(Stored data entries)
────────────────────
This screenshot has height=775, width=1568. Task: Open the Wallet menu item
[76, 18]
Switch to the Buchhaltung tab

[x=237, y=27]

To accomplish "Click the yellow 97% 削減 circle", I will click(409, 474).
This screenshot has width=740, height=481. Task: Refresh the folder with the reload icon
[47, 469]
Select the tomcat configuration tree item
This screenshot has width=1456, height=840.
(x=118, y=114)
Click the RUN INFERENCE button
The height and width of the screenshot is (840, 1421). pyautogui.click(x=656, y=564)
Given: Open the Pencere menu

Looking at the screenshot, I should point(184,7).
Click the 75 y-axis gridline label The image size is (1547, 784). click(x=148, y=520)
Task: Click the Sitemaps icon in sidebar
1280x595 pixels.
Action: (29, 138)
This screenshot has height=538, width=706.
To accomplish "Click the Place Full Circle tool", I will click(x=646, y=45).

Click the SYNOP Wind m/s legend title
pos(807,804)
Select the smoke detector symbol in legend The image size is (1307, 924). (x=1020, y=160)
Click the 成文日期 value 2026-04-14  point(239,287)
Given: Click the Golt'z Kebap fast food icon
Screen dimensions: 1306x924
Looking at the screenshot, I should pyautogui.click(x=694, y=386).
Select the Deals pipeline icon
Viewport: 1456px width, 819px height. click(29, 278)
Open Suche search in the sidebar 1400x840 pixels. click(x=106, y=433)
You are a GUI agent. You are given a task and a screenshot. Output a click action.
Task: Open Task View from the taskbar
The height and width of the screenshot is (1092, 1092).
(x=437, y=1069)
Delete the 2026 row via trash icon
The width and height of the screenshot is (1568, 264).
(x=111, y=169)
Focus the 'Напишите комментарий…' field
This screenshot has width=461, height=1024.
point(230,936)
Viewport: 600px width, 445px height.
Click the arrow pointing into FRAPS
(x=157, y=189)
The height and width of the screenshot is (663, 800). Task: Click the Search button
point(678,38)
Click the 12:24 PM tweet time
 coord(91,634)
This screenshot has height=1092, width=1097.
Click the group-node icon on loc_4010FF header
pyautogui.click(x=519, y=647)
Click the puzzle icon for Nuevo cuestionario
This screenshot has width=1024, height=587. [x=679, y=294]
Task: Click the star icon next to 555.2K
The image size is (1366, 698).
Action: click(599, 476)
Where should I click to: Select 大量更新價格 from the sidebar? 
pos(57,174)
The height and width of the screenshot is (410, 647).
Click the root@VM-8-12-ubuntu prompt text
────────────────────
- [Exercise]: Each line from the one that includes "Delete the 2026 row via trash icon" down to the close of the records above is to be given again exactly, and no other line is to appear.

- [Solution to the exercise]:
Delete the 2026 row via trash icon
The width and height of the screenshot is (1568, 264).
(x=111, y=169)
Focus the 'Напишите комментарий…' field
This screenshot has width=461, height=1024.
point(230,936)
Viewport: 600px width, 445px height.
Click the arrow pointing into FRAPS
(x=157, y=189)
The height and width of the screenshot is (663, 800). Task: Click the Search button
point(678,38)
Click the 12:24 PM tweet time
 coord(91,634)
This screenshot has height=1092, width=1097.
Click the group-node icon on loc_4010FF header
pyautogui.click(x=519, y=647)
Click the puzzle icon for Nuevo cuestionario
This screenshot has width=1024, height=587. [x=679, y=294]
Task: Click the star icon next to 555.2K
The image size is (1366, 698).
Action: click(599, 476)
Where should I click to: Select 大量更新價格 from the sidebar? 
pos(57,174)
The height and width of the screenshot is (410, 647).
Click the root@VM-8-12-ubuntu prompt text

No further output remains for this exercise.